I located his grave in Lambeth Cemetery (section C2, plot 319) and stood there last December. It has no gravestone and looks like a patch of any field anywhere. I know where he came from and here's where he ended up, his last known address.
This is a story that has many layers of emotion and sadness, but it is not a poor Joe, boo-hoo tale. It is a mystery to be solved and my research over time has revealed a substantial amount of information about my father, his whereabouts and what kind of person he became after leaving Belfast.
I am still investigating a number of leads, but I do know this. My father was irresponsible, a weak man and a coward driven to do what he did through self-imposed pressure.

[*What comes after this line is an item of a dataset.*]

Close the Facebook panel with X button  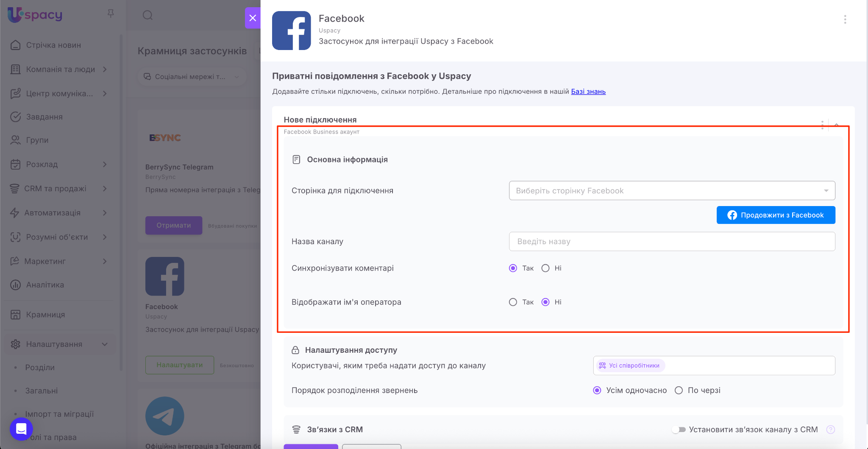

It is not out of the question that a number of other Belfast husbands over the years have fled and turned their backs on home and family to start anew in London, Liverpool, Birmingham, or wherever they felt safe from the authorities. Perhaps it still happens.
A couple of years ago, I started out with a small collection of items that belonged to my father; photographs of his Clapham friends, though strangers to me, a couple of letters and other bits and pieces, as well as a smattering of memories from family members. Now I know much more about his life in the 22 'missing' years and a clearer picture is emerging. The search continues.
My mother died in 2011. My gratitude for her love and admiration for her determination in raising us are limitless.
Will I ever feel any such affection for my father? As John Wayne says in The Searchers: "That'll be the day."